## **NOTEBOOK FOR TESTING THE FORMATTING OF THE MODEL OUTPUT**

## **Overview**
In this notebook, we are addressing a formatting issue with the output generated by a model. The model produces its responses in JSON format, but the content within some fields (like post_summary and comments_summary) is itself a stringified JSON object. This causes the JSON to be improperly formatted.

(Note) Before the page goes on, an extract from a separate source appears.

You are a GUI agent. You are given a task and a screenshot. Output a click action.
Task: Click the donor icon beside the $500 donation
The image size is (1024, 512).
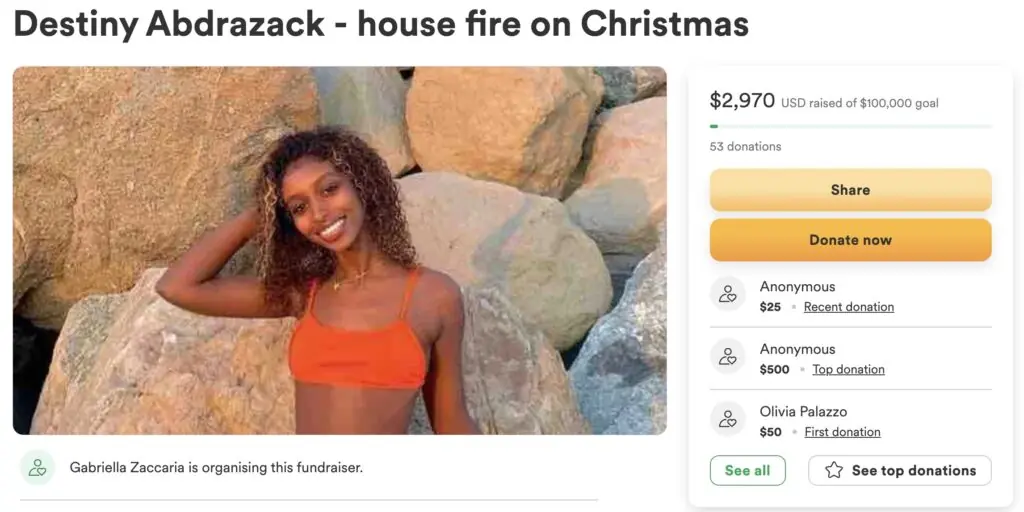pyautogui.click(x=728, y=357)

### **Set up the functions**

In [None]:
from transformers import pipeline
import json

summarizer = pipeline(
            "summarization",
            model = "../models/redditsummary",
            tokenizer = "../models/redditsummary",
            # device=-1
        )
        
def summarize(text, prompt):
    inputs = f"{prompt}: {text}"
    input_tokens = summarizer.tokenizer.encode(inputs, truncation=False)
    input_len = len(input_tokens)
    max_length = min(input_len * 2, 1024)
    min_length = max(32, input_len // 4)
    if min_length >= max_length:
            max_length = min_length + 20 
    summary = summarizer(
        inputs,
        max_length=max_length,
        min_length=min_length,
        length_penalty=2.0,
        num_beams=4,
    )
    return summary[0]['summary_text']
    
def process_data(response, prompt):
    post_content = response[0]['data']['children'][0]['data'].get('selftext', '')
    comments = []
    for comment in response[1]['data']['children']:
        if 'body' in comment['data']:
            comments.append(comment['data']['body'])
    comments_all = ' '.join(comments)

    post_summary = summarize(post_content, prompt)
    comments_summary = summarize(comments_all, prompt)

    return {
        "post_summary": post_summary,
        "comments_summary": comments_summary
    }


### **Run the Functions**
- Open the scraped reddit post
- Process the summarization function
- Save the summary to a json file

In [None]:
with open('../data/response.json', 'r') as file:
    response = json.load(file) # scraped reddit post saved in a json file
    
summary = process_data(response, "Summarize and highlight popular brands")
    
print("Post Summary:", json.dumps(summary["post_summary"], indent=4))
print("Comments Summary:", json.dumps(summary["comments_summary"], indent=4))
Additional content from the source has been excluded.